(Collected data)
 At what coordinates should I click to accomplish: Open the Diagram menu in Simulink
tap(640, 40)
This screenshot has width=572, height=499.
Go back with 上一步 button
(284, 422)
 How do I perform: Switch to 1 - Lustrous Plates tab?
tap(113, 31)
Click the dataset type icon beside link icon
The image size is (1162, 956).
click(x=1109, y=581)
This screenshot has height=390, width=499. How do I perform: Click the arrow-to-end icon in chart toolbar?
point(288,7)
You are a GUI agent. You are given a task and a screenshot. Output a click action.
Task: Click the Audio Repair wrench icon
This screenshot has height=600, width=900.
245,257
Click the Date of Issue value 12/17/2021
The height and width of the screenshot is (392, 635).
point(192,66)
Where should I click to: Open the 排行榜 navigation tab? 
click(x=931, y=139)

■ Instructions to follow ■
Write out every record again, exactly as it was written.

■ Response area ■
 At what coordinates should I click to accomplish: Open the Diagram menu in Simulink
tap(640, 40)
This screenshot has width=572, height=499.
Go back with 上一步 button
(284, 422)
 How do I perform: Switch to 1 - Lustrous Plates tab?
tap(113, 31)
Click the dataset type icon beside link icon
The image size is (1162, 956).
click(x=1109, y=581)
This screenshot has height=390, width=499. How do I perform: Click the arrow-to-end icon in chart toolbar?
point(288,7)
You are a GUI agent. You are given a task and a screenshot. Output a click action.
Task: Click the Audio Repair wrench icon
This screenshot has height=600, width=900.
245,257
Click the Date of Issue value 12/17/2021
The height and width of the screenshot is (392, 635).
point(192,66)
Where should I click to: Open the 排行榜 navigation tab? 
click(x=931, y=139)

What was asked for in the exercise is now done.